What is needed:
Without including any pictures, reproduce the full listing exactly.

Data listing:
--- START ---
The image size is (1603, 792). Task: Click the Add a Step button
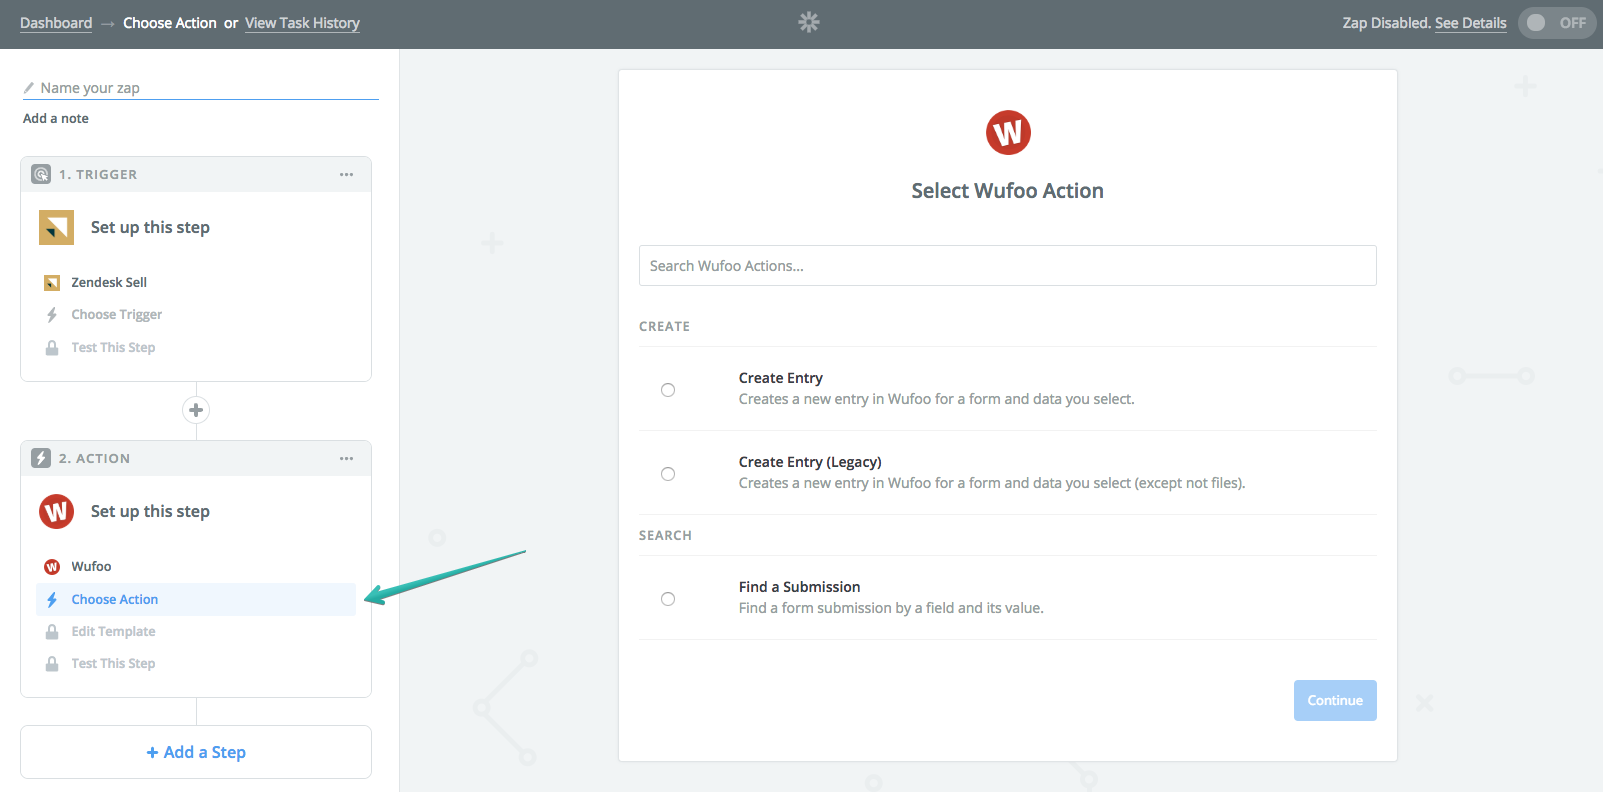click(196, 752)
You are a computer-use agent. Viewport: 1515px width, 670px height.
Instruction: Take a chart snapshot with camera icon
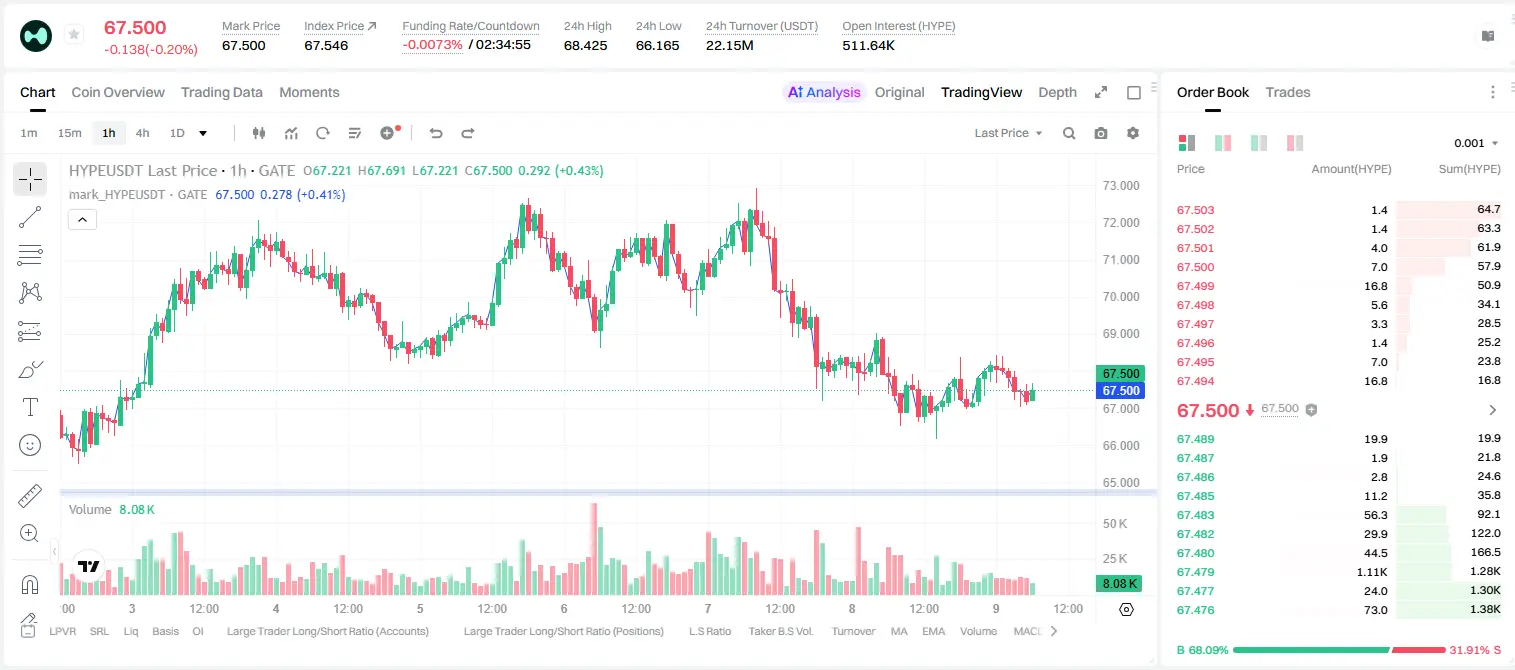pyautogui.click(x=1101, y=133)
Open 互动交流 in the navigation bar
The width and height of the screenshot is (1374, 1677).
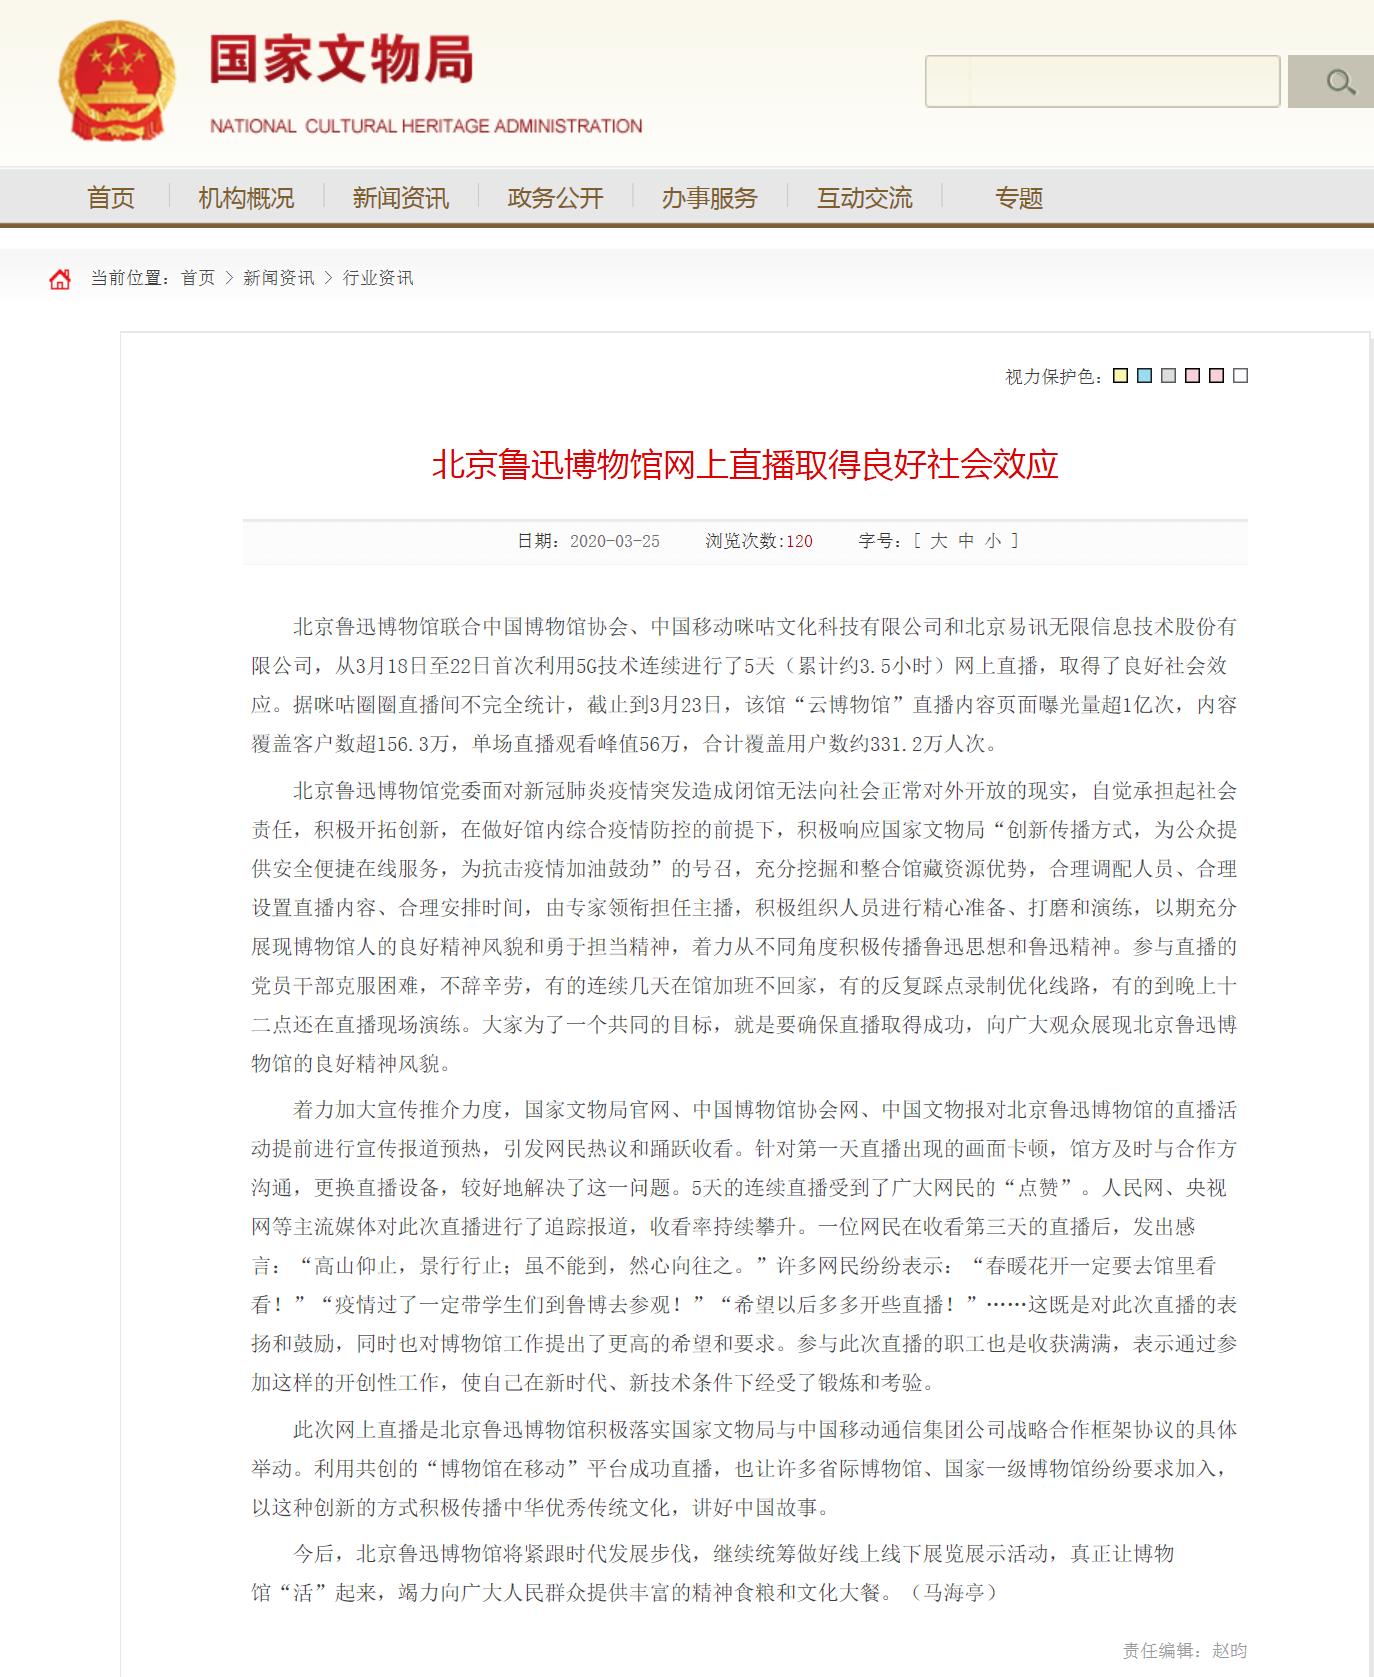pos(864,198)
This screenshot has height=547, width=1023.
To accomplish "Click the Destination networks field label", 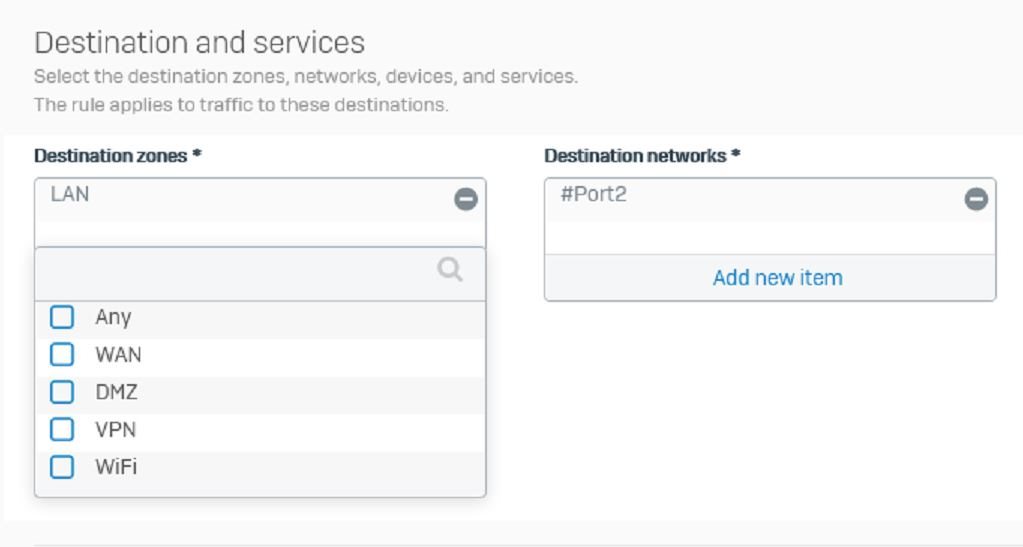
--- END ---
Completed task:
The image size is (1603, 792). Task: Click the Add a Step button
click(196, 752)
You are a computer-use agent. Viewport: 1515px width, 670px height.
Instruction: Take a chart snapshot with camera icon
pyautogui.click(x=1101, y=133)
Open 互动交流 in the navigation bar
The width and height of the screenshot is (1374, 1677).
pos(864,198)
This screenshot has height=547, width=1023.
To accomplish "Click the Destination networks field label", 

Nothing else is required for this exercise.